We are not the first people in the world to seek this kind of solution for glass doors and judging from the amount of mismatched hardware I pried from the doors when we moved in, we were certainly not the first tenants to do so in this apartment.
If you’ve ever gone down a rabbit hole of curtain hardware made for French doors, you’ll know that the pickings are slim both literally and figuratively. On the most affordable end of the spectrum, there are classic hardware store swivel-end sash rods which are slender and easy to come by and very inexpensive to purchase, but they’re not very sturdy and not very lovely to look at. On the more costly end of the spectrum, there are outside-mount cafe curtain rods which look considerably nicer and appear to be far more sturdy, but which also clock in at roughly ten times the cost of their hardware store counterparts. Given these two options, I decided to jury rig my own.
I began with a walk to my neighborhood Italian ironworks shop, where under the watchful eye of the St. Joseph statue perched on the roof, I had a gentleman in the shop cut four lengths of 3/8-inch iron rods. He charged me $10 per piece, which is exactly double what I paid the last time I made my own curtain rod, but years have passed since then and at a quarter of the price of the outside-mount café rod I’d been eyeing, I was happy to pay it.

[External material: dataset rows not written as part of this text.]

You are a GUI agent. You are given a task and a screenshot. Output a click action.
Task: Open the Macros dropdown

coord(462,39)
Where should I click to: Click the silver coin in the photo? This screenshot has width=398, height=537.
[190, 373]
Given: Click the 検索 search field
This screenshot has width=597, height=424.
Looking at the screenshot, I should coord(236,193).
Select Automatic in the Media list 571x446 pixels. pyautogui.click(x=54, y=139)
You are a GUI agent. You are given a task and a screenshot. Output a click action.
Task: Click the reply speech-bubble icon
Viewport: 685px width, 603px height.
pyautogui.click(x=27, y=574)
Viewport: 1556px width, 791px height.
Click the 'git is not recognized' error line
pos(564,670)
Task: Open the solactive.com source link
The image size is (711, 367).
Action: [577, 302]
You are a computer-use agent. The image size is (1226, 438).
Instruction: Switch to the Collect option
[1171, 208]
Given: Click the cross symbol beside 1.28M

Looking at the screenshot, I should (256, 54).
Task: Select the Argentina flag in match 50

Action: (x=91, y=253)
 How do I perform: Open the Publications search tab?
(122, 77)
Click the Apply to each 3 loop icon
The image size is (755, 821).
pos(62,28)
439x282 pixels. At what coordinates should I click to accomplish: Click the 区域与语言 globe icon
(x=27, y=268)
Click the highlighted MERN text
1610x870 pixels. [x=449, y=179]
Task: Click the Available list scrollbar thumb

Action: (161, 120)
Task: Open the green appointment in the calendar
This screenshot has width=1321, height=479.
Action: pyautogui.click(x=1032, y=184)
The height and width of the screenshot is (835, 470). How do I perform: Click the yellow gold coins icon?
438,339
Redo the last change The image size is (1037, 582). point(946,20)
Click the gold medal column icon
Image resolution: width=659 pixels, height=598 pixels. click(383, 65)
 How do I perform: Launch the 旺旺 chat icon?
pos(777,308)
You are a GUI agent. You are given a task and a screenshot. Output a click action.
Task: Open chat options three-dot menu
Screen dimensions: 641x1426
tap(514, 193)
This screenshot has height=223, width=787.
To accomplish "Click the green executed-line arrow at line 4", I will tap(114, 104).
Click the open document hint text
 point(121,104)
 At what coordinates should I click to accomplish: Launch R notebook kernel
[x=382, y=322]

Instead of the copper pipe fittings that I used in the kids’ old room, I decided to mount my curtain rods with loops of tightly woven cotton ribbon hammered into place with iron upholstery tacks. To me, they’re perfect.
The curtains themselves could not be less fancy, which is only a slightly more generous way of saying that they’re quite crude. I wanted simple and straight shades without ruffles or pleats and I wanted them to be quick to make and practically free. I hacked up a bed sheet. I stripped an old twin top sheet into four equal lengths, which left me with a hemmed bottom and top on each curtain, but only two hemmed edges out of eight. I have not done anything at all about these raw edges.
On the top of each length of fabric, I sewed a very simple pocket by hand and all four curtains took about 30 minutes to make start to finish. These are not perfect curtains but making them so could be done without too much more of an investment. On a day when I’m feeling more flush and more patient I might spring for a finer fabric and go through the trouble of hemming. Until then, they’re good enough for me.
A few more notes:
+ If you’ll never be the DIY type, there are lots of lovely folks who make more polished versions of the curtains; like these beautiful linen shades.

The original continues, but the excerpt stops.